[Rows from a dataset]
++++++++
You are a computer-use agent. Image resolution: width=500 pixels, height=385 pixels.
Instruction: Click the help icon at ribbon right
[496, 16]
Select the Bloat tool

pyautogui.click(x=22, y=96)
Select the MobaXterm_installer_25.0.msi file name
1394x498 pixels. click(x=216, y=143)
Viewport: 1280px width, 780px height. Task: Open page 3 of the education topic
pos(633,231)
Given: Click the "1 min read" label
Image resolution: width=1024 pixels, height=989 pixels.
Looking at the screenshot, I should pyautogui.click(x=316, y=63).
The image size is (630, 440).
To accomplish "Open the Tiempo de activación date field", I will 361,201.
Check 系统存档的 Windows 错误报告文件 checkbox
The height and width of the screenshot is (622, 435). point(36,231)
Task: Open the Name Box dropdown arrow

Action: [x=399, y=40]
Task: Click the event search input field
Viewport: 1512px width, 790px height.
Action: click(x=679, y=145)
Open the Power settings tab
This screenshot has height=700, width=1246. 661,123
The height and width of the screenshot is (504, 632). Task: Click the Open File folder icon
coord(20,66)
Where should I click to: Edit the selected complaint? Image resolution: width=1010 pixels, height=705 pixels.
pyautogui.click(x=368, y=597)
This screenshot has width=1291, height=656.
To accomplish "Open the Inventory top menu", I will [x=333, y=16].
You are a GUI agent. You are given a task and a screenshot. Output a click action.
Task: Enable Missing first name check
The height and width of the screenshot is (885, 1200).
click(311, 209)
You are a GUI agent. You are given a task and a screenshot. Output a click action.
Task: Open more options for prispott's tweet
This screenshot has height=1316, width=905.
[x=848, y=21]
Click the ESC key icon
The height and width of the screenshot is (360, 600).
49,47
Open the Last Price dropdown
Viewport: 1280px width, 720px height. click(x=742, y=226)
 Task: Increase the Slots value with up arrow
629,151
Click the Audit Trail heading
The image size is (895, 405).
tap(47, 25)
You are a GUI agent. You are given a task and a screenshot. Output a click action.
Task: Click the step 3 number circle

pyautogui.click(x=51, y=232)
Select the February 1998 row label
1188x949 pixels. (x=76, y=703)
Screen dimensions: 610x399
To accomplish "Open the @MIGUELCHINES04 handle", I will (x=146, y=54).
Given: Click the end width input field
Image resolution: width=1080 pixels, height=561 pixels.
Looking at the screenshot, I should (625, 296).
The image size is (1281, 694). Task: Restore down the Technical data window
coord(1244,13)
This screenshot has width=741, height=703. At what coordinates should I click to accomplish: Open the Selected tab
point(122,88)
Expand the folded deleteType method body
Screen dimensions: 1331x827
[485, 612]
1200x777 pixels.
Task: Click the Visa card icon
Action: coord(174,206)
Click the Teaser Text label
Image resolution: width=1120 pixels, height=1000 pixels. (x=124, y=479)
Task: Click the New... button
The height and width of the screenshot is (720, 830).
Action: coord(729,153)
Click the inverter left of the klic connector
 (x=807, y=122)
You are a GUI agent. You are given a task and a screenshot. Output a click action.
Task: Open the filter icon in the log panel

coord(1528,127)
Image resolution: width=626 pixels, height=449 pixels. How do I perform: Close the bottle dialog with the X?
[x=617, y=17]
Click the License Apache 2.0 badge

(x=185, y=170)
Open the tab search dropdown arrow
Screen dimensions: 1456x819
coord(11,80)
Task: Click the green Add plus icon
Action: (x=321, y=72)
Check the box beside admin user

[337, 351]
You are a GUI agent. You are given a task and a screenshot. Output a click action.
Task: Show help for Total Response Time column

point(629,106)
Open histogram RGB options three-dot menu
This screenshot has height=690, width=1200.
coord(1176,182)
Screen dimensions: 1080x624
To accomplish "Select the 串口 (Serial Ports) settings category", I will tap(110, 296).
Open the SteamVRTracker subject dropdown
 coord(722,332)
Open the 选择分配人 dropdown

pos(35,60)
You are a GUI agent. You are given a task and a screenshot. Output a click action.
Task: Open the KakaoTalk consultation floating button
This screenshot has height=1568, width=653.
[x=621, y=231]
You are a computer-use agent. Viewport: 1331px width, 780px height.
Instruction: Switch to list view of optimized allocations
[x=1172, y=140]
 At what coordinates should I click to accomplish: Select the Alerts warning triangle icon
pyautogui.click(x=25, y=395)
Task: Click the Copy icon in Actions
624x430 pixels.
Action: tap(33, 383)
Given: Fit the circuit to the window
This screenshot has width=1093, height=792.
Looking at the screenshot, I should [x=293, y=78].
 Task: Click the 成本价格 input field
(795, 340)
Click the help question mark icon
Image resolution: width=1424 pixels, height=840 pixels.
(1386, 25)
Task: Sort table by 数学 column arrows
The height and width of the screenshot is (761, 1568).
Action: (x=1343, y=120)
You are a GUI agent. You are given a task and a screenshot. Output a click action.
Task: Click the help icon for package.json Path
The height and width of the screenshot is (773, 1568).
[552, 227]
++++++++
Task directions
Carry over everything from the line containing "At what coordinates should I click to accomplish: Select" down to the line containing "Action: tap(33, 383)", keeping the requests unchanged and adding 111 to every coordinate in the answers.

Final result
 At what coordinates should I click to accomplish: Select the Alerts warning triangle icon
pyautogui.click(x=136, y=506)
Task: Click the Copy icon in Actions
624x430 pixels.
Action: tap(144, 494)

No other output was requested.